«La misura della vita non è il proprio comodo: la misura è amare senza misura». Parla così Don Michele Falabretti, responsabile del Servizio Nazionale per la Pastorale Giovanile, alla lectio per i giovani tenuta nel Santuario di Santa Maria de La Foresta a Rieti il 5 ottobre scorso, nell’ambito dell’Ottobre Francescano, alla presenza di Monsignor Domenico Pompili. Nel raccoglimento del santuario francescano si sono seguite le tracce del Santo di Assisi, che nella Valle Santa di Rieti ha molto camminato e molto costruito. «Francesco, va’ e ripara la mia casa» è infatti il tema delle iniziative che ruotano attorno al Patrono d’Italia: una figura che oggi più che mai guida e ispira, e che per tutta la vita è stato in cammino con gli ultimi.

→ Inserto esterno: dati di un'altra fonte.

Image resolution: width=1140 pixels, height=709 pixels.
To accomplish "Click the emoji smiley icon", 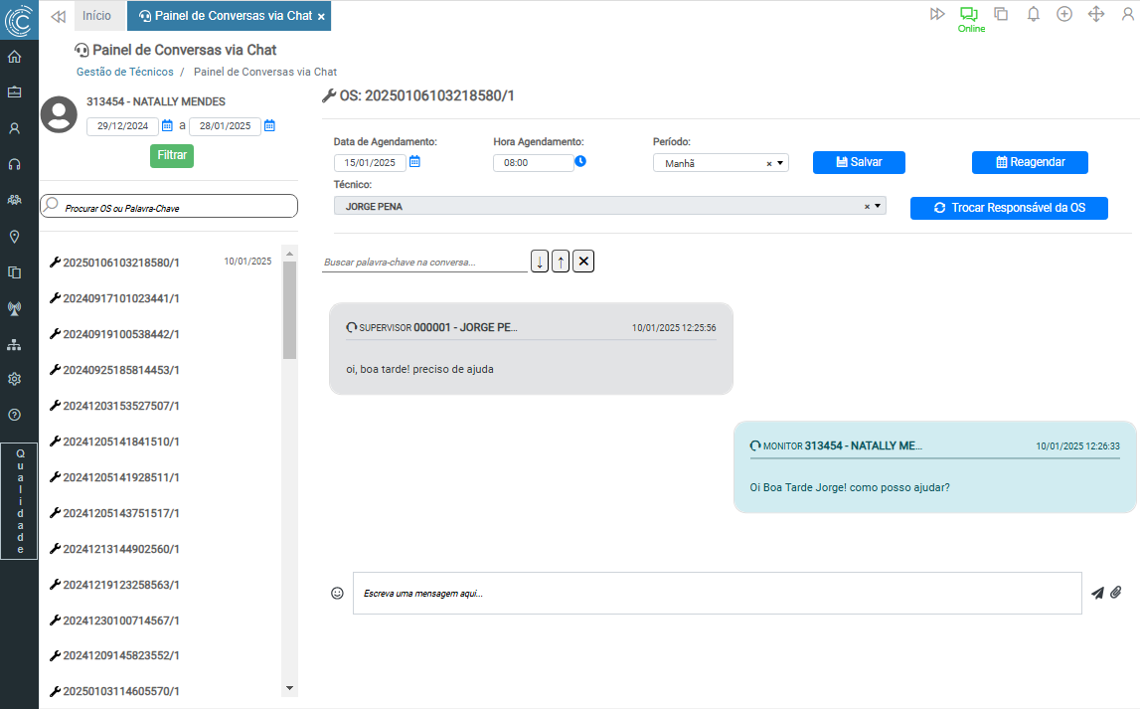I will [x=337, y=593].
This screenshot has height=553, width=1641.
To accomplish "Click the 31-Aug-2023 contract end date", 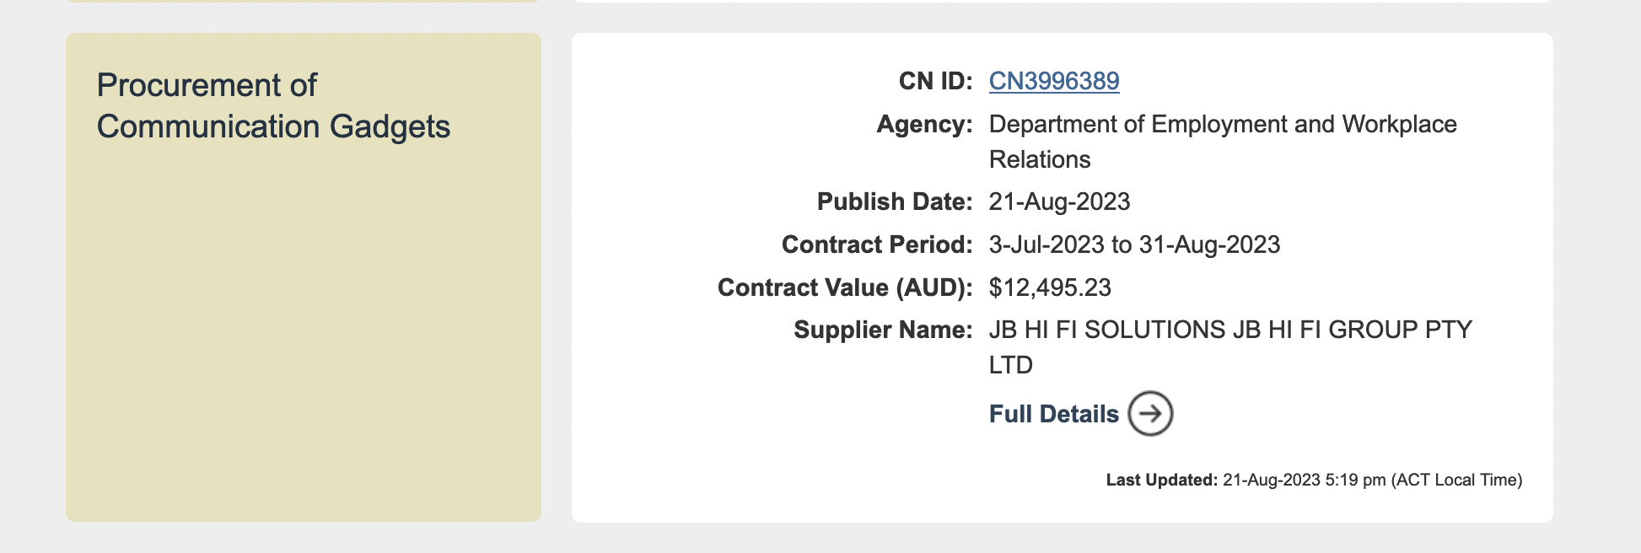I will 1209,244.
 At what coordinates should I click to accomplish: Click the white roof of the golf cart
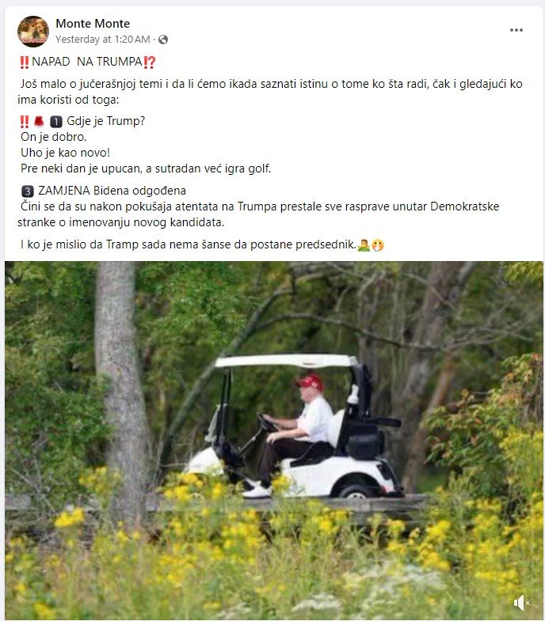pyautogui.click(x=286, y=361)
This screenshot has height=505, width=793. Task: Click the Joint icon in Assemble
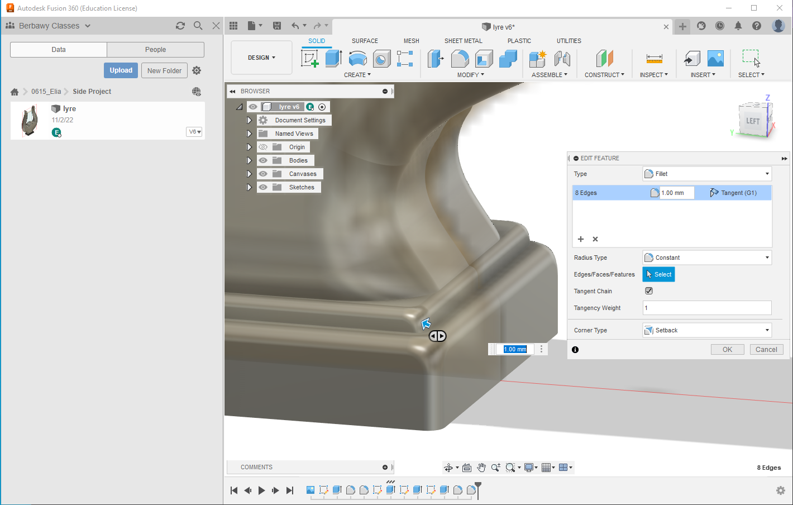pyautogui.click(x=562, y=59)
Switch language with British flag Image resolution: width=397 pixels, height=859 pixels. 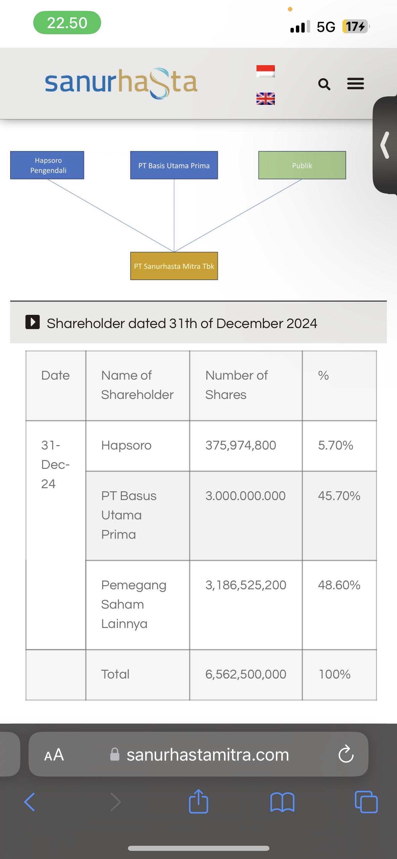coord(265,99)
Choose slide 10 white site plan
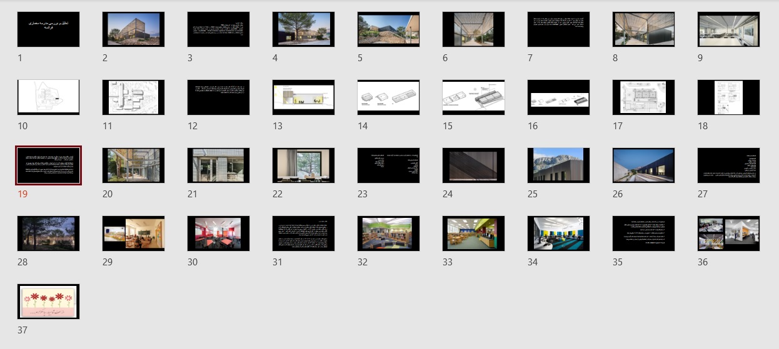The width and height of the screenshot is (779, 349). coord(48,97)
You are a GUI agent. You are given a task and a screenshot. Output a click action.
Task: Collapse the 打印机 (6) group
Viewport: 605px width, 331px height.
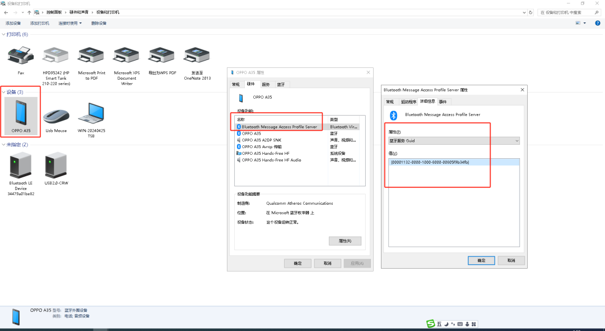pyautogui.click(x=3, y=34)
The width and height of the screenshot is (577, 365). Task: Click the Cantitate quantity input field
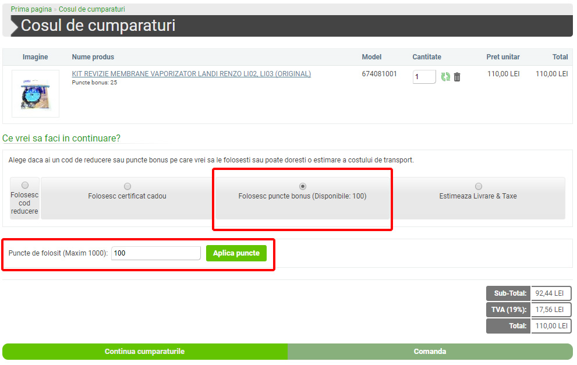point(424,77)
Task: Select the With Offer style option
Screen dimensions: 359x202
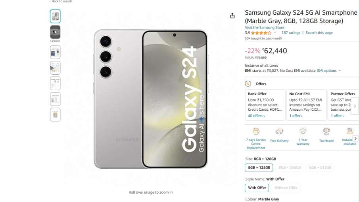Action: 257,188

La ricerca di Francesco, dice Don Michele, è la ricerca dell’uomo, di tutti noi. Una tensione verso la completezza, l’autenticità, la vita, e dunque l’amore. La stessa ricerca che animava Giacomo e Giovanni, i discepoli più cari a Gesù, insieme a Pietro. Ma il Vangelo racconta che proprio i due fratelli che hanno accompagnato il Maestro nei momenti più importanti della sua vita, che godevano della sua confidenza e di fronte ai quali Gesù non aveva timore di mostrarsi per quello che era, chiedono sfacciatamente: «Concedici di sedere, nella tua gloria, uno alla tua destra e uno alla tua sinistra». (Mc 10, 37)

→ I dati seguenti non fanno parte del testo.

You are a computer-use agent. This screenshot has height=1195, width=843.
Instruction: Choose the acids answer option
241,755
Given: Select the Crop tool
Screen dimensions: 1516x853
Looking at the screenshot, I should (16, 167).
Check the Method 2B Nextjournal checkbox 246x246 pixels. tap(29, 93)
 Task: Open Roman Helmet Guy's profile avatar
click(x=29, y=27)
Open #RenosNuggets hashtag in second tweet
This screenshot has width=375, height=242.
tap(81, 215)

Una domanda, ci ricorda Don Michele, che dimostra che il Signore non sceglie i perfetti. Gesù non chiede grandi dimostrazioni, non richiede che siamo sempre “a posto”; ma ci chiede di guardare dentro noi stessi, scoprire quali sono le nostre domande, per essere davvero persone autentiche. Ed essere uomini autentici vuol dire, continua Don Michele, arrivare alla fine dei nostri giorni sentendo in noi la gratitudine per la vita, consapevoli che non l’abbiamo gettata; sentire che la vita ci ha regalato molto e che noi siamo riusciti a rispondere a questo grande dono.
«Quando il mio ombelico non è più il mio unico principio di vita, allora sto diventando una persona autentica». La “follia” di Giacomo e Giovanni è di chiedere qualcosa che garantisca loro di star bene, la rassicurazione di essere importanti; Gesù invece insegna che siamo persone autentiche solo quando ci spendiamo per gli altri, quando comprendiamo che il dono della vita è tale solo quando lo si condivide, senza egoismi. Solo a quel punto abbandoniamo il desiderio di primeggiare e ci basta semplicemente esserci.

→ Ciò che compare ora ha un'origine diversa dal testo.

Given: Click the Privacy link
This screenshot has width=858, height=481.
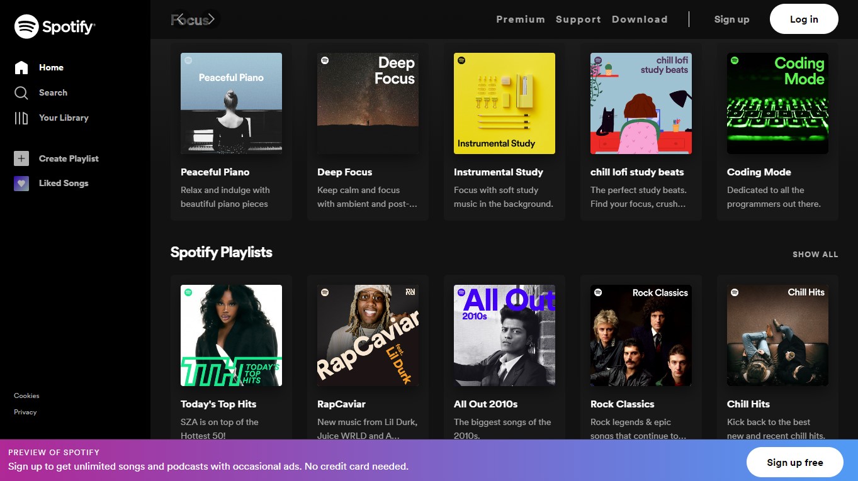Looking at the screenshot, I should 25,412.
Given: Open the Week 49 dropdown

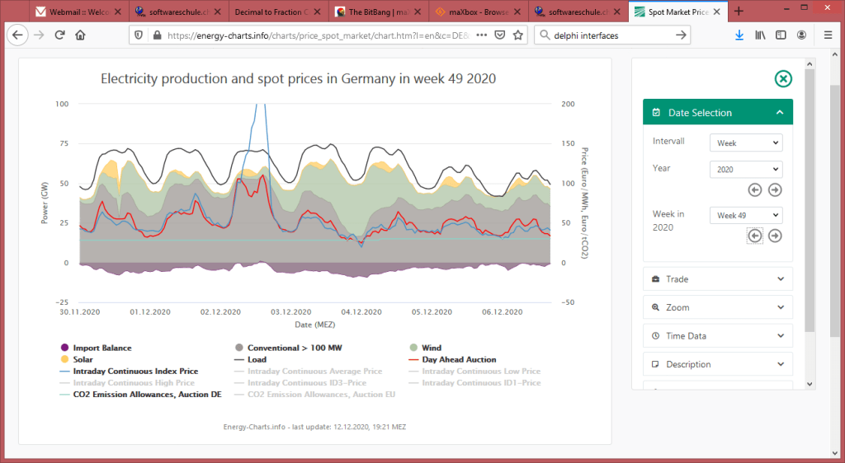Looking at the screenshot, I should (745, 216).
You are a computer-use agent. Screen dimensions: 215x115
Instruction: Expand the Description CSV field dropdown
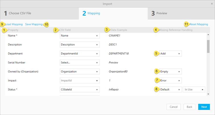[x=80, y=45]
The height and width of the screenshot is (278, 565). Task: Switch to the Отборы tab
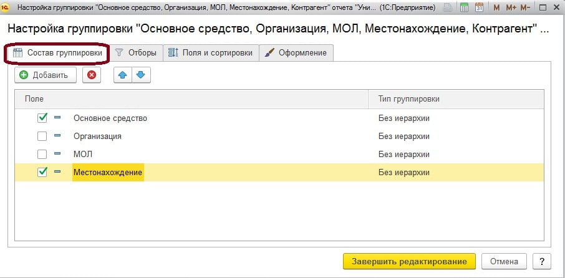(x=136, y=53)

La questione, ci ricorda Gesù nella pagina del Vangelo, è farsi servo di tutti. Dunque, potremmo dire, la questione è amare senza misura. «Spesso crediamo che l’amore sia qualcosa che si può immagazzinare, un patrimonio raggiunto. Ma l’amore non è qualcosa di cui si può dire “ho fatto abbastanza”; quando smettiamo di servire, la nostra vita non è più vita» ci dice Don Michele. E proprio in un momento di crisi come quello attuale, in cui l’orientamento sembra essere smarrito in tutti gli ambiti, potrebbero nascere nuove possibilità di vivere la vita in maniera autentica, alla luce dell’amore.
L’unica strada è non aver paura delle proprie fragilità, perché la paura impedisce all’amore di maturare. L’esempio è quello di Francesco che abbraccia il lebbroso e in lui trova il volto di Gesù: cercando la vita, la trova, perché «niente ci separa dall’amore». Come Giovanni e Giacomo, siamo imperfetti e rischiamo di porre le domande sbagliate, nella nostra ricerca di un posto accanto a Gesù; ma, come scrive Sant’Agostino, l’amore è un peso che conduce, una guida che indica il cammino ovunque andiamo.
E in cammino continuano ad essere i Giovani di Rieti, ispirati dunque anche dalla vita di “Francesco di Rieti”, un santo che, come ci ha ricordato Chiara Frugoni nell’incontro del 2 ottobre scorso, «non predicava: viveva con l’esempio».